Gigantopithecus blacki, la plus grande espèce de primate connue, s’est éteinte il y a entre 295 000 et 215 000 ans, mais dans quelles circonstances ? Une étude s’est récemment penchée sur la question.
Un géant de trois mètres
Gigantopithecus blacki, l’une des espèces les plus fascinantes de primates à avoir jamais existé, était un géant de la préhistoire mesurant plus de 3 mètres de haut et pesant jusqu’à 300 kilogrammes. Identifiée pour la première fois en 1935 grâce à des restes fossiles découverts dans une pharmacie traditionnelle chinoise à Hong Kong, cette espèce éteinte n’est connue qu’à travers 2 000 dents et quelques mâchoires, ce qui laisse son apparence réelle largement inconnue.
Souvent surnommé le « vrai King Kong », ou le « vrai Big Foot », nous savons cependant que G. blacki était étroitement lié aux orangs-outans et qu’il évoluait au niveau de la Chine actuelle. La figure du roi Louie dans le remake de 2016 du Livre de la Jungle a d’ailleurs été inspirée par cette créature préhistorique.
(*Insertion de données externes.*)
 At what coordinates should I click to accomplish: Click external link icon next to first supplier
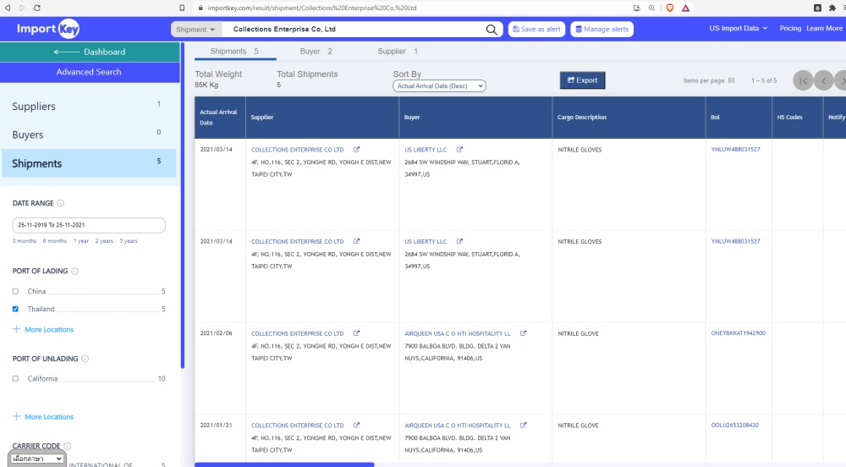pos(356,150)
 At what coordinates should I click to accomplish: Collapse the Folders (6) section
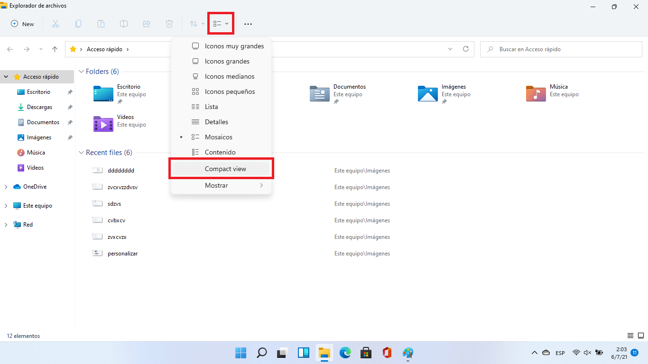coord(81,72)
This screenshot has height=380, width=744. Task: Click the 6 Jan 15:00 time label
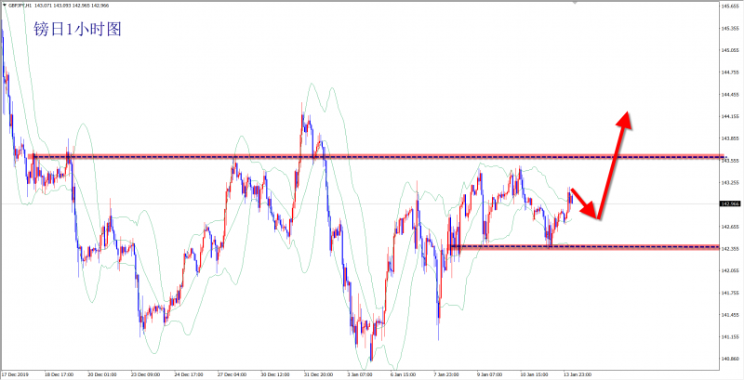click(x=405, y=374)
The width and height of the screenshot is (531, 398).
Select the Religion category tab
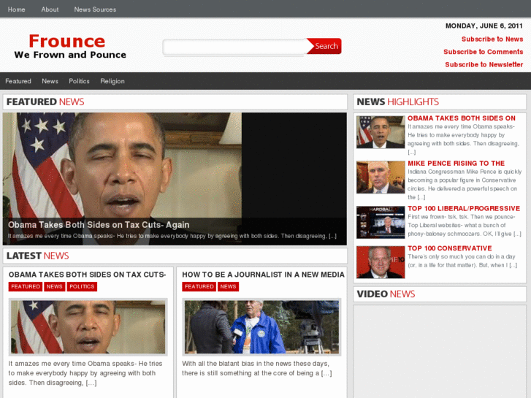(112, 81)
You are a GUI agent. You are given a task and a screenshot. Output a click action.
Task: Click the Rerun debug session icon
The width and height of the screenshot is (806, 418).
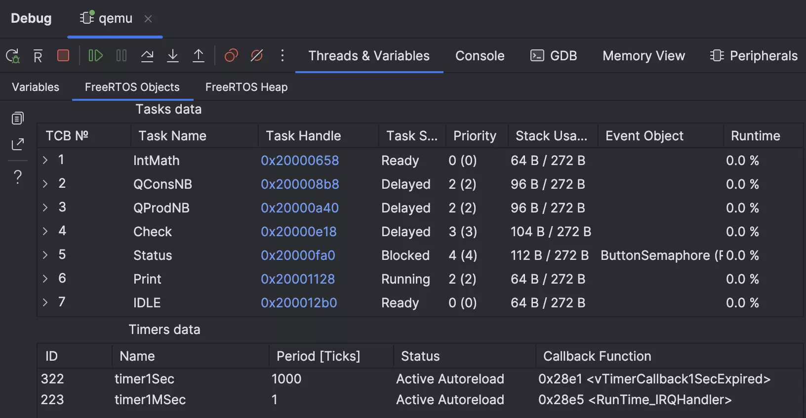pyautogui.click(x=13, y=56)
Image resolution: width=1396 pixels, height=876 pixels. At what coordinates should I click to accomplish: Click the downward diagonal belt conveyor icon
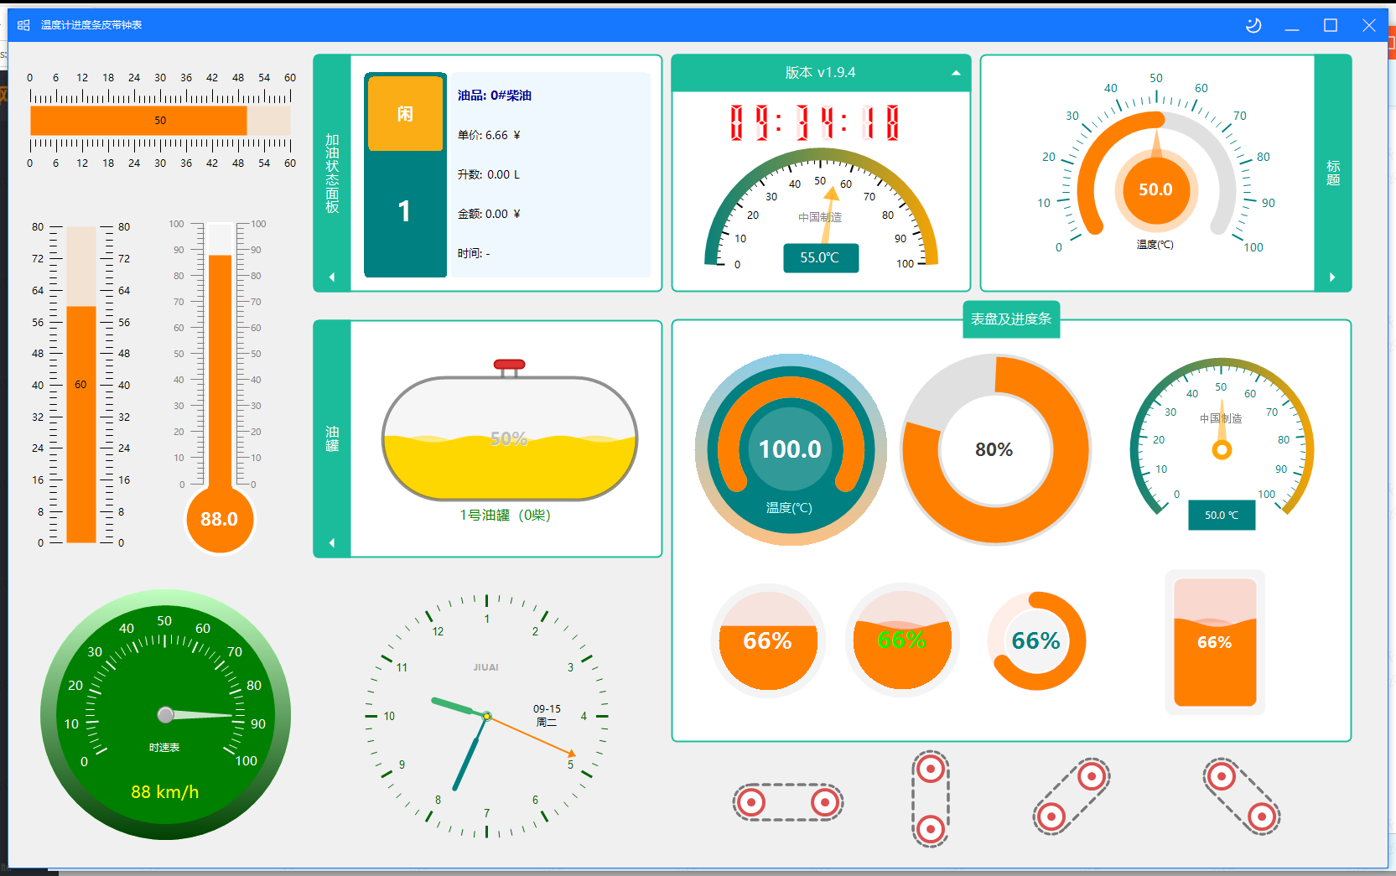tap(1242, 796)
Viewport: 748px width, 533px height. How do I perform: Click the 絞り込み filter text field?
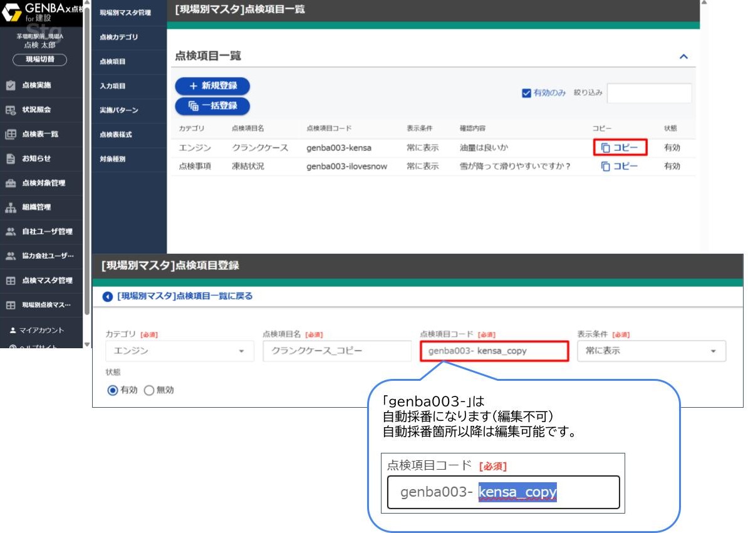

Malgré sa taille imposante, cette espèce aurait finalement disparu prématurément il y a entre 295 000 et 215 000 ans dans des circonstances mystérieuses. Des scientifiques ont donc récemment exploré les raisons de son extinction.
Pour ce faire, une équipe dirigée par le professeur Kira Westaway, de l’Université Macquarie, s’est rendue dans des grottes de la province chinoise du Guangxi, collectant des échantillons de pollen, de fossiles et de sédiments. L’objectif était de comprendre comment G. blacki a réagi aux changements environnementaux.

Trop grands pour s’adapter
L’étude suggère que G. blacki a eu du mal à s’adapter à un environnement en évolution rapide.
Plus précisément, il y a environ 2,3 millions d’années, G. blacki prospérait dans des forêts denses qui étaient idéales pour les primates de ce genre. Cependant, il y a environ 600 000 ans, les changements environnementaux ont introduit des saisons plus marquées, affectant la disponibilité des fruits. G. blacki, limité par sa taille massive, aurait alors eu du mal à s’adapter aux périodes sèches et serait devenu dépendant de ressources alimentaires moins nutritives comme l’écorce et les brindilles.
En revanche, les orangs-outans étaient plus flexibles dans leur alimentation de secours, s’adaptant à un éventail plus large de ressources.
La taille imposante de G. blacki, qui avait augmenté au fil du temps, aurait donc finalement contribué à sa disparition, tandis que les orangs-outans, plus mobiles et adaptables, ont pu se déplacer dans des environnements forestiers plus ouverts lorsque la nourriture se faisait rare.
Les détails de l’étude sont publiés dans la revue Nature.